The UK’s financial regulator has asked banks to explain how they have decided their new overdraft rates.
The Financial Conduct Authority (FCA), the UK’s financial regulator, has written to banks asking for the principles they have used and justification for arriving at such high rates. The FCA say that most High Street banks had set “very similar prices”. The changes have come on the back of the FCA demanding a change to the system of overdrafts last year.
Big High Street banks including Santander, Lloyds Banking Group and HSBC have announced their intention to bring in a 39.9% rate in April this year.
The City regulator has also asked how the banks will deal with any customers who could be worse off following the changes.
With over 19 million of us in the UK having an arranged overdraft in 2017, and around 14 million taking un-arranged overdrafts, UK banks made £2.4bn, 30% of which was from un-arranged overdraft charges and fees.
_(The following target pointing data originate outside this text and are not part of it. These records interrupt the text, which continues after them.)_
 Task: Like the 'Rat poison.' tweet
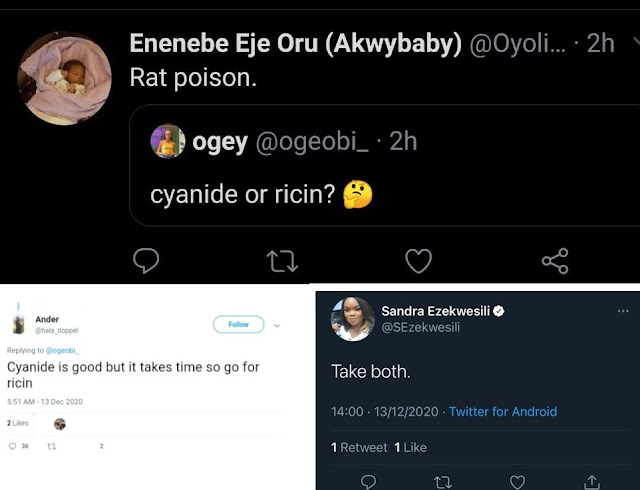click(417, 261)
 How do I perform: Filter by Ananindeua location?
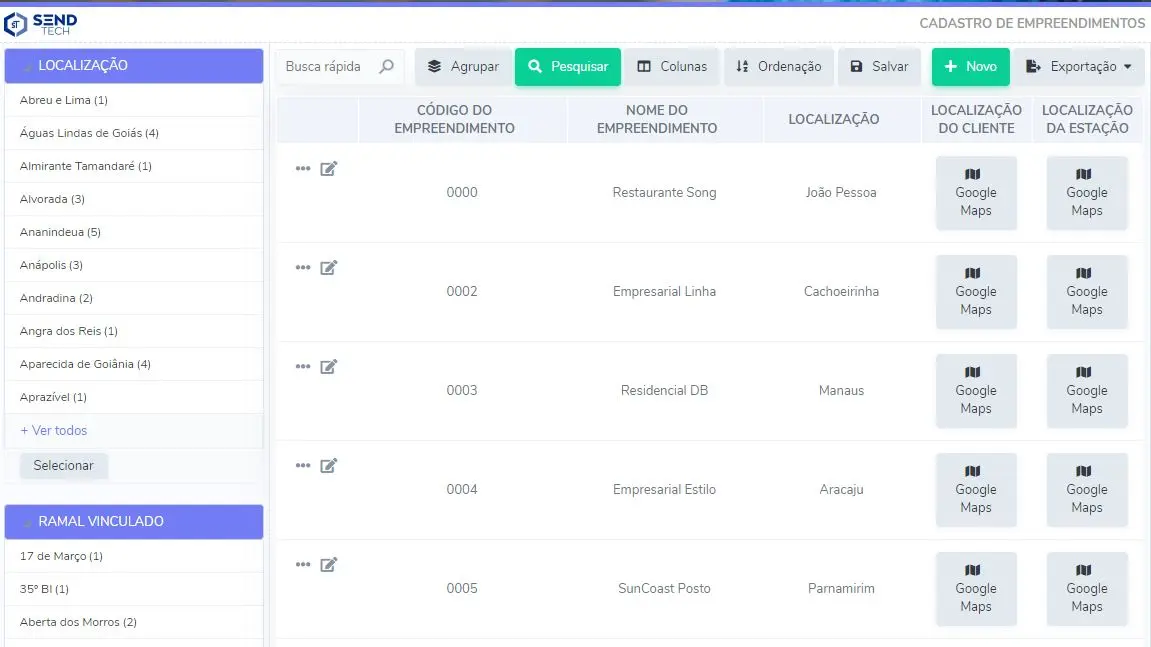[x=60, y=232]
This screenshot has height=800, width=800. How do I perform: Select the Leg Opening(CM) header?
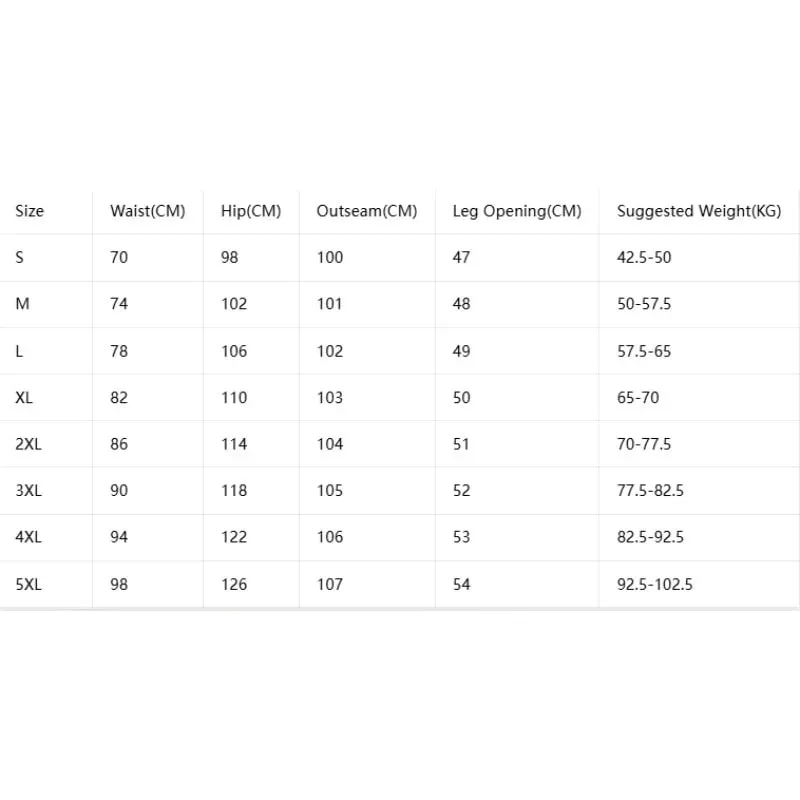click(517, 211)
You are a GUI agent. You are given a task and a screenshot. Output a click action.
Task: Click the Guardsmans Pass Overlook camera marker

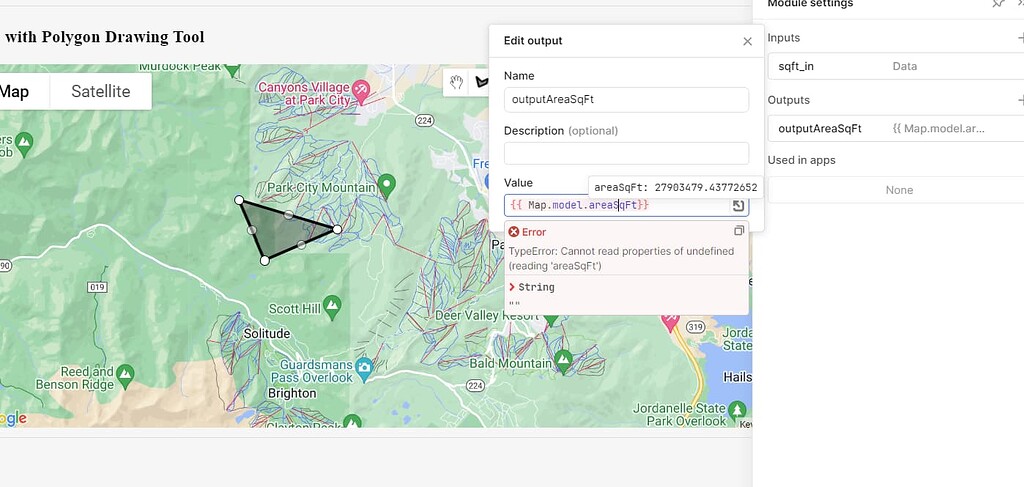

The FCA’s hope was that the planned change would create greater competition in the marketplace. The theory being that a clear, simple overdraft interest rate would allow customers to compare and move current accounts, potentially saving them a lot of money.
With the banks setting their rates around a similar interest rate, there is little sign of any competition at all.
The changes are likely to provide greater support for those facing financial difficulties, and those who used to regularly go over their overdraft limit will not be hit so hard. But, could it be that the FCA’s best intentioned plans to shake up and reform the system have backfired?